→ **ТЕКСТ**
Что это за прелесть нагой простоты, о которой сокрушался Пушкин? Ведь не дезорганизацию же стиха, не отрицание же меры и звучания предполагал он, говоря об «условных украшениях стихотворства»? Нет, он знал уже об иной мере, об иных традициях русского стиха, которому он и предсказывал будущность.
О какой же мере простоты и звучания думал он? Не о той ли «речи точной и нагой» говорил он, которая как бы по его указанию воссоздалась в русской поэзии спустя сто лет? Высказывания Пушкина о «странном просторечии», можно предположить, были вызваны чтением Кирши Данилова. Недаром же об этом просторечии сказано, что оно «сначала презренно». Разве такое определение не указывает на отношение к скоморохам и скоморошеству, трактовавшемуся как шарлатанство и шутовство? И вот Пушкин пробует свою силу именно на таком – скоморошьем стихе, создавая «Сказку о попе и о работнике его Балде». Он берет мерой стиха в этой вещи не слоги и не стопы, он создает ее по образцу прибауточного, пословичного стиха, живущего в устном виде, на ярмарках и базарах, привлекающего внимание слушателей звучностью рифм и остротой содержания.
Так Пушкин не гнушается возродить в литературе загнанный в толщу народа неравномерный и разноударный стих в предвиденье тех времен, когда язык поэзии «условленной», «избранной» потеряет свою силу, превратясь в простое версификаторство, и поэтам придется подумать о том, как возродить силу воздействия на слушателя, а значит, и на читателя.
Начало сказки о медведице также свидетельствует о поисках Пушкиным природы русского стиха. Пушкин в этом произведении опирается на сказовый, повествовательный стих, отличимый от скоморошьего, прибауточного. К этим же опытам Пушкина в русском стихе относится и замечательный образец хотя и размерного, но в
своем существе разговорного стиха. Мы говорим о произведении, явно соприкасающемся с приведенными выше высказываниями о судьбах русского стиха. Это «Сват Иван, как пить мы станем». Необычайно мастерское, удивительно точное воспроизведение речи захмелевших голосов, с повторами предложений, вяжущихся общей мыслью, синтаксически неразделимых в своей зависимости от общей разговорной интонации, – все это остается неповторимым примером использования народного стиха. К этому же ряду относятся и записанные и созданные самим Пушкиным песни о Разине. Все это показывает полную заинтересованность Пушкина в русском звучащем, произносимом, а не только читаемом глазами стихе. О нем он думал как о носителе новых возможностей, новых средств выразительности в поэзии. Прежде всего он искал тот строй, лад, размерность речи, какой народ отбирал для средств своей выразительности. Пушкин говорит об изношенности размеров, об исчерпанности рифмы, которая стала настолько примелькавшейся, что угадывается заранее читателем, а значит, не усиливает, а лишь повторяет раз произведенное ею впечатление.

→ **ЧТО СДЕЛАТЬ**
Перепечатайте из текста о Пушкине выше всё, начиная со слов «Что это за прелесть» и до слов «и предсказывал будущность.» включительно.

→ **СОХРАНЁННЫЕ ДАННЫЕ**
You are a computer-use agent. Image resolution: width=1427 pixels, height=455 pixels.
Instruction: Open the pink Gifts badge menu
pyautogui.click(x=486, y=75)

→ **ЧТО ПОЛУЧИЛОСЬ**
Что это за прелесть нагой простоты, о которой сокрушался Пушкин? Ведь не дезорганизацию же стиха, не отрицание же меры и звучания предполагал он, говоря об «условных украшениях стихотворства»? Нет, он знал уже об иной мере, об иных традициях русского стиха, которому он и предсказывал будущность.